Treatment tables should be covered with either cloth or paper drapes and
changed after each patient/client. Floors and carpets should be vacuumed and
cleaned regularly. Walls, blinds and curtains should be cleaned when visibly
soiled.
(j)
Standards for potential exposures to blood-borne pathogens.
(1) Health care workers who have percutaneous
or mucous membrane exposure to blood and other body fluids are at risk for
infection, including HBV, HCV AND HIV infection. The Centers for Disease
Control and Prevention (CDC) concludes in a continuing study that, while HIV
infection is a real risk to health care workers, the risk is low and can be
minimized by taking appropriate precautions.
(2) Identified risk factors for HIV and HCV
transmission are almost identical to those for HBV transmission. Despite the
similarities in modes of transmission, the risk of HBV infection in health care
settings far exceeds that for HIV or HCV infection.

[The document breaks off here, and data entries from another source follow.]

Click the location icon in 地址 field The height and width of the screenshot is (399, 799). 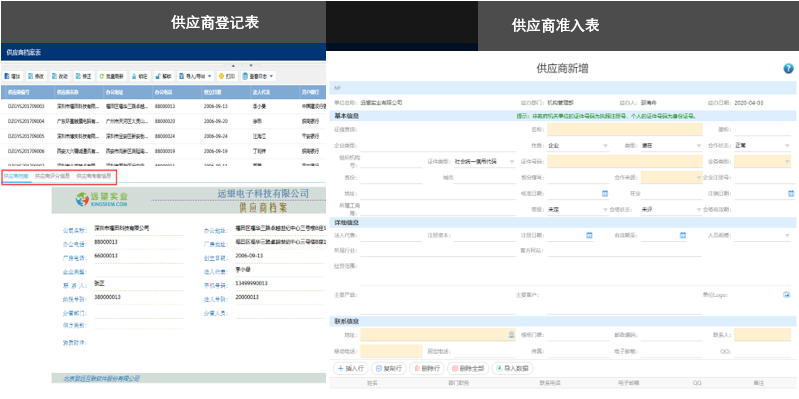tap(512, 335)
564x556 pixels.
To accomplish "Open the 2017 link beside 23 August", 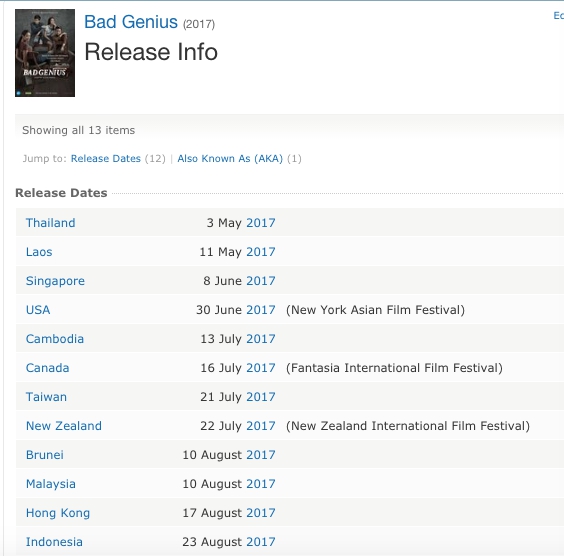I will [261, 542].
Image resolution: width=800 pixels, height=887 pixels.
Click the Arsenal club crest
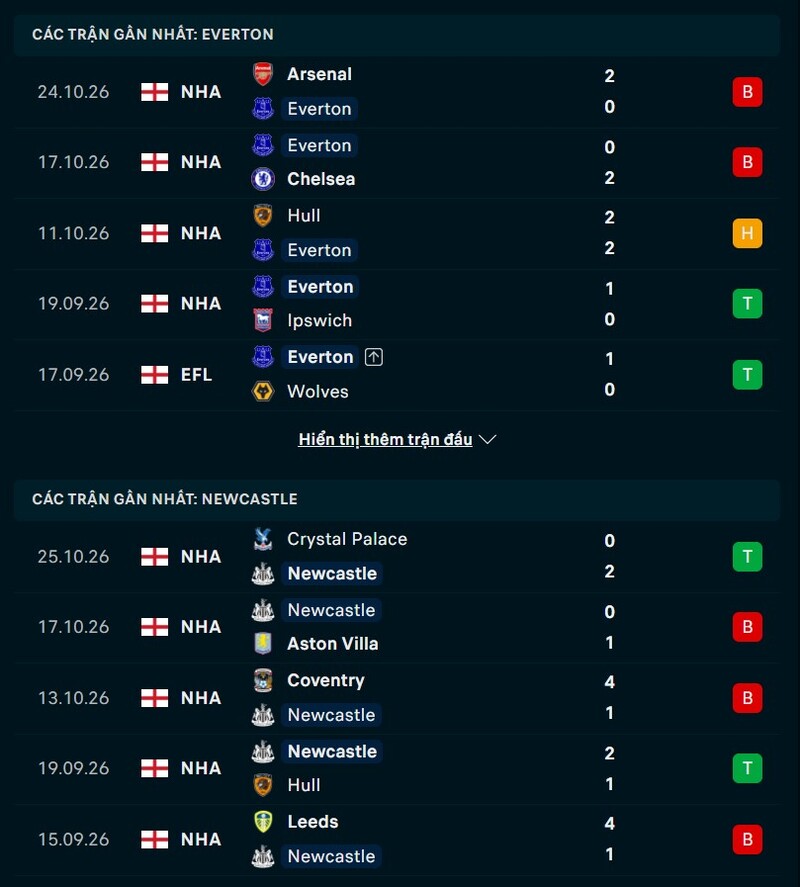coord(263,74)
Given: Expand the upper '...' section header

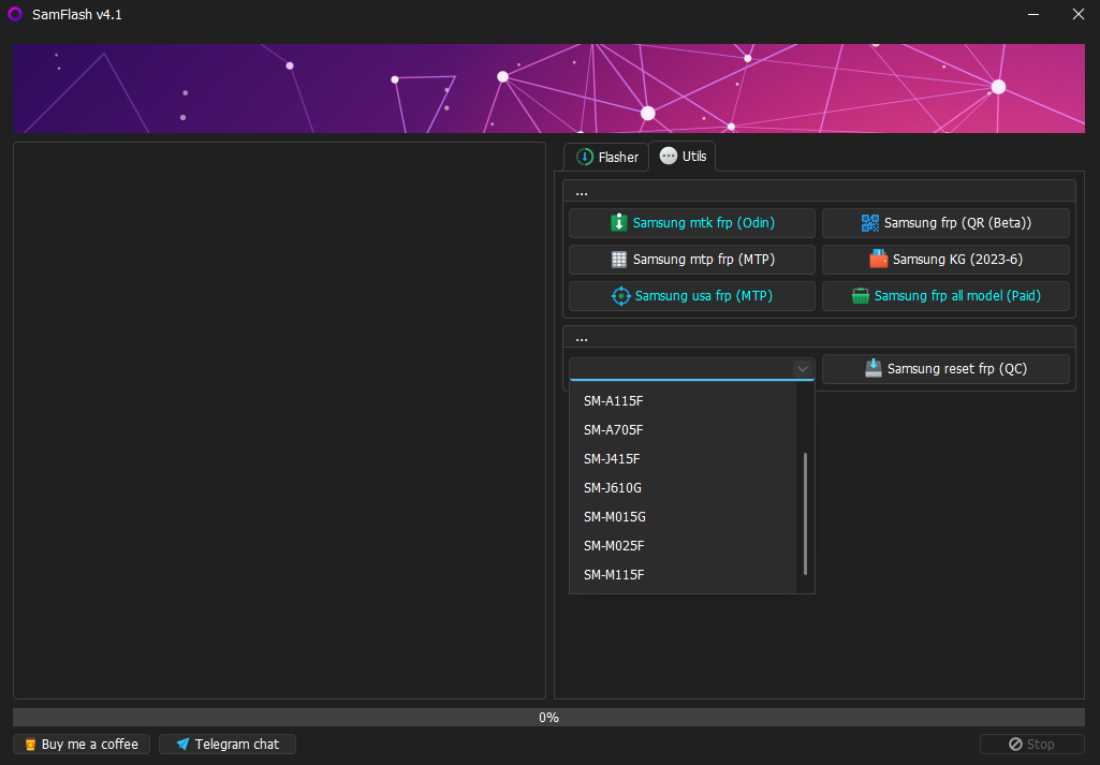Looking at the screenshot, I should point(581,190).
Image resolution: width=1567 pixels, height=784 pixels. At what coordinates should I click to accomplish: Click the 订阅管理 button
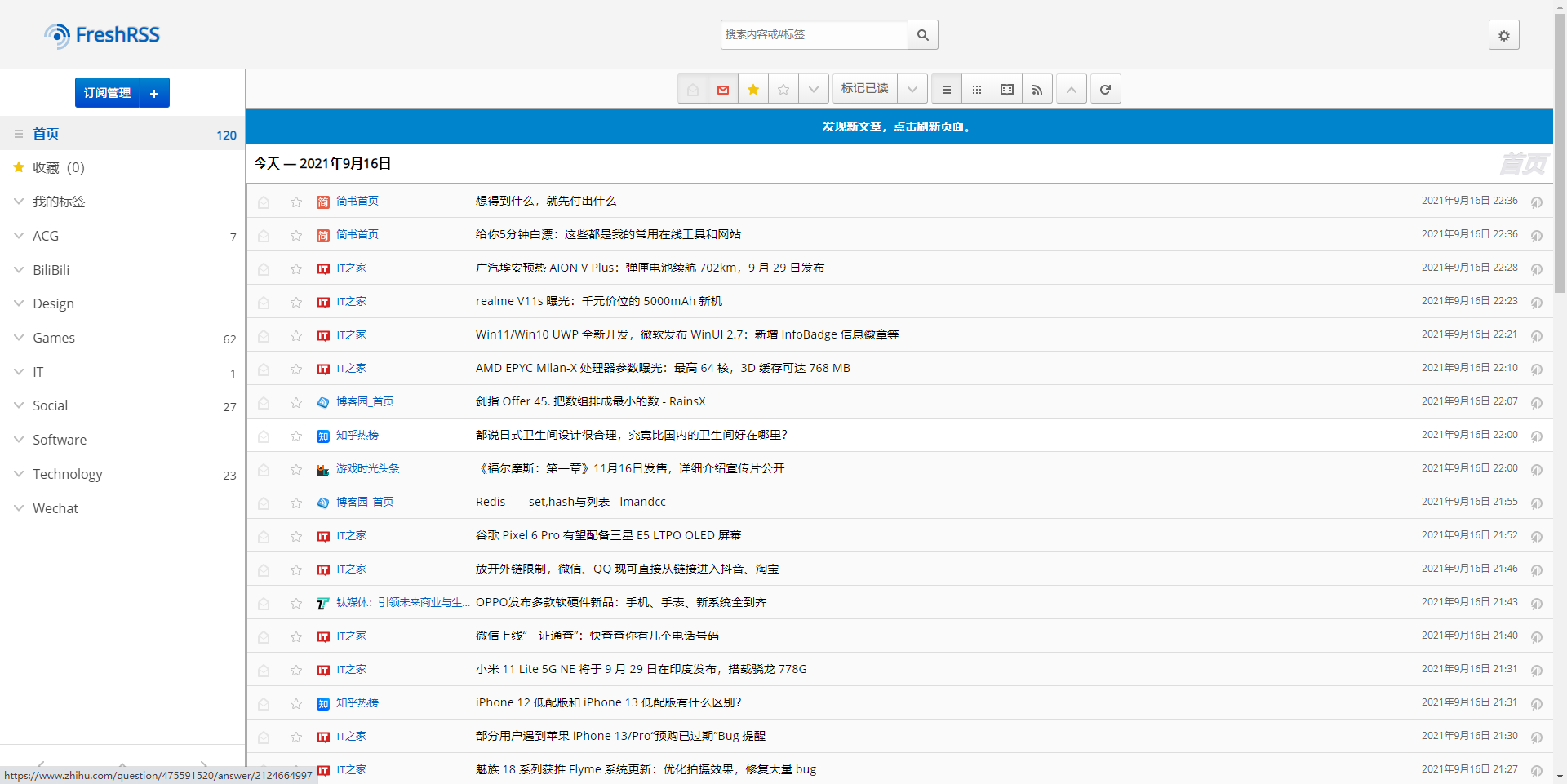coord(107,93)

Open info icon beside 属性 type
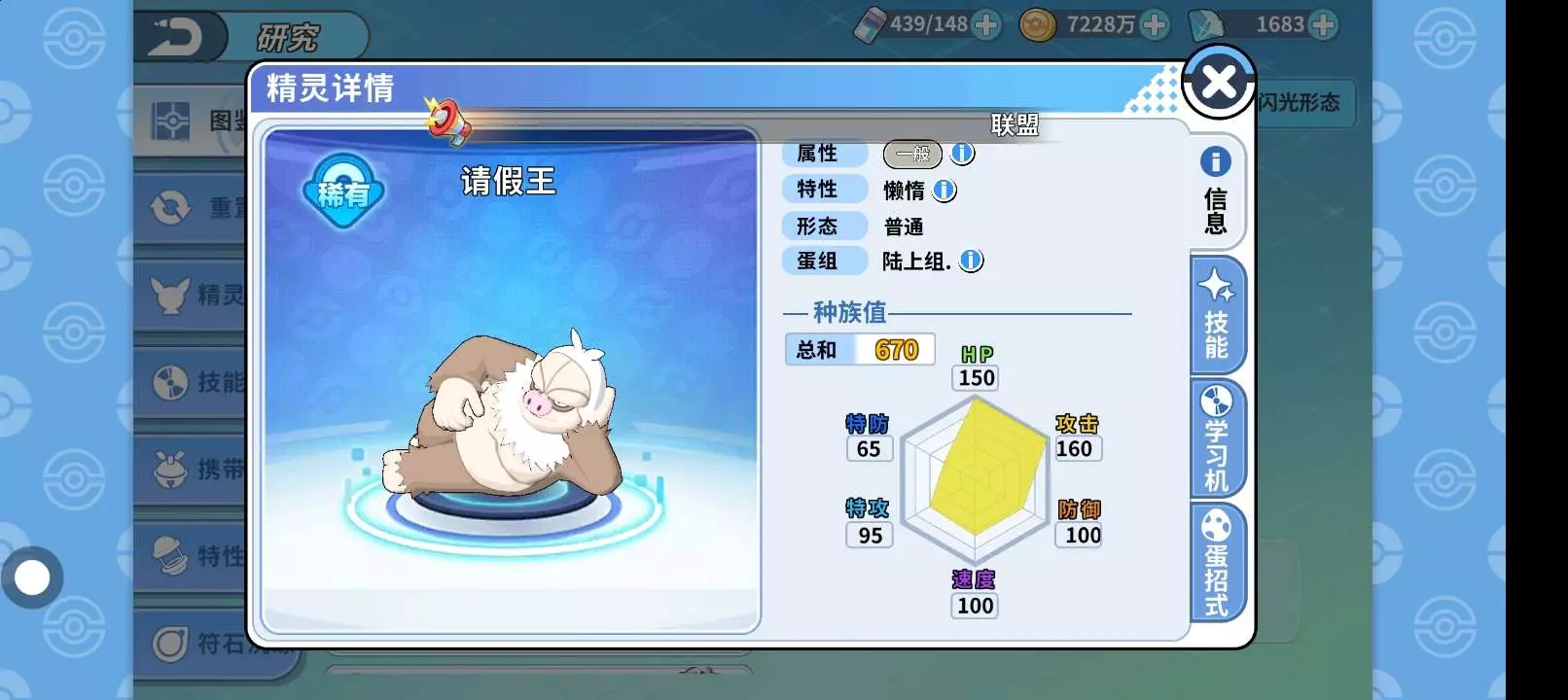962,153
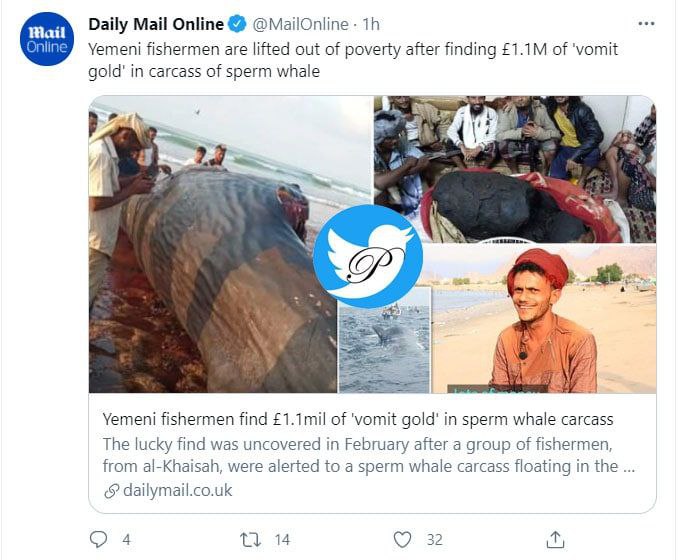This screenshot has height=560, width=698.
Task: Open the 'vomit gold' article headline in card
Action: coord(359,419)
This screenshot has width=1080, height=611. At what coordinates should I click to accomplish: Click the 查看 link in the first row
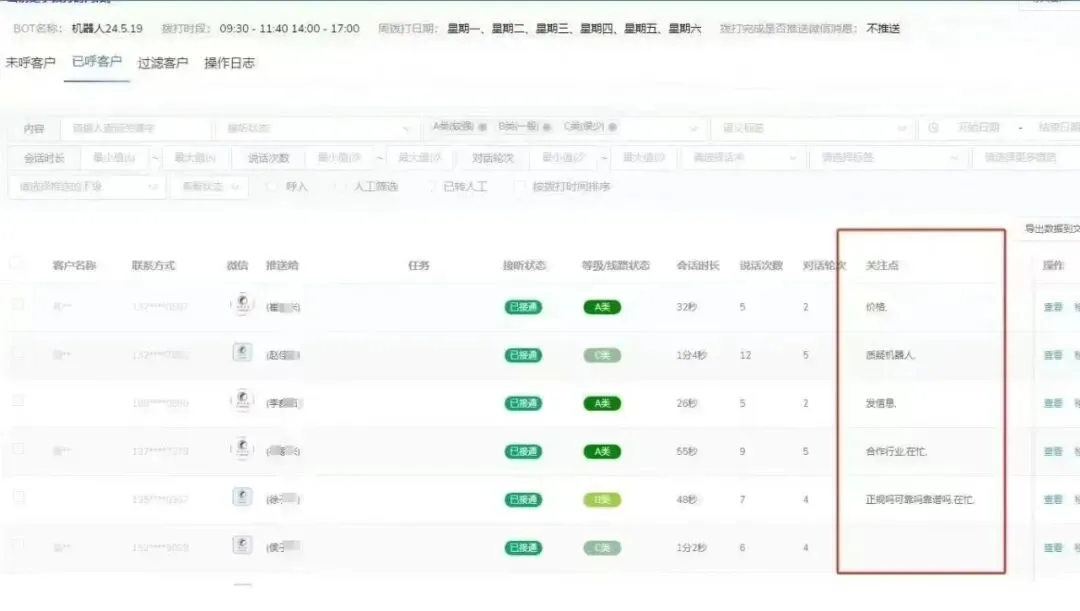point(1050,306)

(3) The following steps are to be taken when
a puncture injury has occurred:
(A) Remove and
discard gloves.
(B) Milk the
puncture site to expel blood. Clean the wound vigorously with one-half teaspoon
of soap and water for 10 to 15 seconds, using friction.
(C) Immediate contact is made to
practitioner's personal physician for appropriate consultation, and for
necessary post-exposure strategies.
(D) Documentation of the exposure is made
including: date, route of expo-sure, circumstance under which exposure
occurred, name of source patient/client, HIV and/or hepatitis status of source
patient/client, status of practitioner's testing, follow-up testing and any
necessary post-exposure prophylaxis.